Information provided:
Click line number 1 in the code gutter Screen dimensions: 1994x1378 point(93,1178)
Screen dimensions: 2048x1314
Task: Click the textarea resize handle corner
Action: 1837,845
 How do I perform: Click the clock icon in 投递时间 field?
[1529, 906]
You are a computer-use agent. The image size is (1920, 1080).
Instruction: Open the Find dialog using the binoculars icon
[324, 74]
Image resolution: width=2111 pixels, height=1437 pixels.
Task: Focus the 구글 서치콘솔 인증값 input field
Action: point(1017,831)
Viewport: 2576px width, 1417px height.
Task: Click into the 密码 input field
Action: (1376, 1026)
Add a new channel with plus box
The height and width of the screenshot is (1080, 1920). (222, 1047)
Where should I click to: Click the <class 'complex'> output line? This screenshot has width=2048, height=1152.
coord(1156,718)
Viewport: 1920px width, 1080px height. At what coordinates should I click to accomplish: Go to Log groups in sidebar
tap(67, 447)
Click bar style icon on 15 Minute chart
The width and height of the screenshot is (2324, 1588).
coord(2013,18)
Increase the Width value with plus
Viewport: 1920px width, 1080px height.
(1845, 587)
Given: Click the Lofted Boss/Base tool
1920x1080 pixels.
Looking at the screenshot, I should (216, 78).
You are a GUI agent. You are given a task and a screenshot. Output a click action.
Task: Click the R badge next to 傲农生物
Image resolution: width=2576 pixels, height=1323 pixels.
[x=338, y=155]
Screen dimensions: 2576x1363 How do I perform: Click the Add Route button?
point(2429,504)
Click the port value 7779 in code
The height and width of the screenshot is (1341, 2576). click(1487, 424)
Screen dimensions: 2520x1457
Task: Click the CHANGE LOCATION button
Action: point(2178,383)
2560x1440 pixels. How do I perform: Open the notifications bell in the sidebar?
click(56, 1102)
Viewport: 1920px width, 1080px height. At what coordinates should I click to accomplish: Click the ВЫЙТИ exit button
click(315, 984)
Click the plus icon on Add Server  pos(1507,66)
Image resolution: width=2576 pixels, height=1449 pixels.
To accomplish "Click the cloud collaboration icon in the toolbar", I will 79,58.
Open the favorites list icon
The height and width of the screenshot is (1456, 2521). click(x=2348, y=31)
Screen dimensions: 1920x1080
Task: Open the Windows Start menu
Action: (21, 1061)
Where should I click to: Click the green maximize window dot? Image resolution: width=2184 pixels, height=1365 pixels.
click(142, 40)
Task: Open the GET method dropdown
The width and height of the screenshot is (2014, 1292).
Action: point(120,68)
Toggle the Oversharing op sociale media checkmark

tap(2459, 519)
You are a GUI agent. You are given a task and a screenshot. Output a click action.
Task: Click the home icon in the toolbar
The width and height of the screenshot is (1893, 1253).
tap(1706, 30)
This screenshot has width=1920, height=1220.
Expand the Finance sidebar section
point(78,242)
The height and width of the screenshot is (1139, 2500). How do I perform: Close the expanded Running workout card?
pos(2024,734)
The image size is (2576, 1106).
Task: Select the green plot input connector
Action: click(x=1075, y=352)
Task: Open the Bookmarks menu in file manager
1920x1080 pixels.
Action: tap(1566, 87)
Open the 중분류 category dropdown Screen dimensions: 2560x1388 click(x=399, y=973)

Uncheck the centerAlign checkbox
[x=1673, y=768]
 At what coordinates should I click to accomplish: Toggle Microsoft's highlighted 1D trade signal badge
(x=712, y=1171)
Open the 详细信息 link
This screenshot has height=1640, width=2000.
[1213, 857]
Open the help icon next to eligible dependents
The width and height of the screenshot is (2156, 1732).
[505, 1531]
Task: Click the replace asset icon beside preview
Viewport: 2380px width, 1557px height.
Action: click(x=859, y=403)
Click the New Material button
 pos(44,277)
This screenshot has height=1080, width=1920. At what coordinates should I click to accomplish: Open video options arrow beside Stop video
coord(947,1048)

Action item: Down to the last character, restate every record.

Solution to the problem:
Click line number 1 in the code gutter Screen dimensions: 1994x1378 point(93,1178)
Screen dimensions: 2048x1314
Task: Click the textarea resize handle corner
Action: 1837,845
 How do I perform: Click the clock icon in 投递时间 field?
[1529, 906]
You are a computer-use agent. The image size is (1920, 1080).
Instruction: Open the Find dialog using the binoculars icon
[324, 74]
Image resolution: width=2111 pixels, height=1437 pixels.
Task: Focus the 구글 서치콘솔 인증값 input field
Action: point(1017,831)
Viewport: 2576px width, 1417px height.
Task: Click into the 密码 input field
Action: (1376, 1026)
Add a new channel with plus box
The height and width of the screenshot is (1080, 1920). (222, 1047)
Where should I click to: Click the <class 'complex'> output line? This screenshot has width=2048, height=1152.
coord(1156,718)
Viewport: 1920px width, 1080px height. At what coordinates should I click to accomplish: Go to Log groups in sidebar
tap(67, 447)
Click bar style icon on 15 Minute chart
The width and height of the screenshot is (2324, 1588).
coord(2013,18)
Increase the Width value with plus
Viewport: 1920px width, 1080px height.
(1845, 587)
Given: Click the Lofted Boss/Base tool
1920x1080 pixels.
Looking at the screenshot, I should (216, 78).
You are a GUI agent. You are given a task and a screenshot. Output a click action.
Task: Click the R badge next to 傲农生物
Image resolution: width=2576 pixels, height=1323 pixels.
[x=338, y=155]
Screen dimensions: 2576x1363 How do I perform: Click the Add Route button?
point(2429,504)
Click the port value 7779 in code
The height and width of the screenshot is (1341, 2576). click(1487, 424)
Screen dimensions: 2520x1457
Task: Click the CHANGE LOCATION button
Action: point(2178,383)
2560x1440 pixels. How do I perform: Open the notifications bell in the sidebar?
click(56, 1102)
Viewport: 1920px width, 1080px height. At what coordinates should I click to accomplish: Click the ВЫЙТИ exit button
click(315, 984)
Click the plus icon on Add Server  pos(1507,66)
Image resolution: width=2576 pixels, height=1449 pixels.
To accomplish "Click the cloud collaboration icon in the toolbar", I will 79,58.
Open the favorites list icon
The height and width of the screenshot is (1456, 2521). click(x=2348, y=31)
Screen dimensions: 1920x1080
Task: Open the Windows Start menu
Action: (21, 1061)
Where should I click to: Click the green maximize window dot? Image resolution: width=2184 pixels, height=1365 pixels.
click(142, 40)
Task: Open the GET method dropdown
The width and height of the screenshot is (2014, 1292).
Action: point(120,68)
Toggle the Oversharing op sociale media checkmark

tap(2459, 519)
You are a GUI agent. You are given a task and a screenshot. Output a click action.
Task: Click the home icon in the toolbar
The width and height of the screenshot is (1893, 1253).
tap(1706, 30)
This screenshot has width=1920, height=1220.
Expand the Finance sidebar section
point(78,242)
The height and width of the screenshot is (1139, 2500). How do I perform: Close the expanded Running workout card?
pos(2024,734)
The image size is (2576, 1106).
Task: Select the green plot input connector
Action: click(x=1075, y=352)
Task: Open the Bookmarks menu in file manager
1920x1080 pixels.
Action: tap(1566, 87)
Open the 중분류 category dropdown Screen dimensions: 2560x1388 click(x=399, y=973)

Uncheck the centerAlign checkbox
[x=1673, y=768]
 At what coordinates should I click to accomplish: Toggle Microsoft's highlighted 1D trade signal badge
(x=712, y=1171)
Open the 详细信息 link
This screenshot has height=1640, width=2000.
[1213, 857]
Open the help icon next to eligible dependents
The width and height of the screenshot is (2156, 1732).
[505, 1531]
Task: Click the replace asset icon beside preview
Viewport: 2380px width, 1557px height.
Action: click(x=859, y=403)
Click the New Material button
 pos(44,277)
This screenshot has height=1080, width=1920. At what coordinates should I click to accomplish: Open video options arrow beside Stop video
coord(947,1048)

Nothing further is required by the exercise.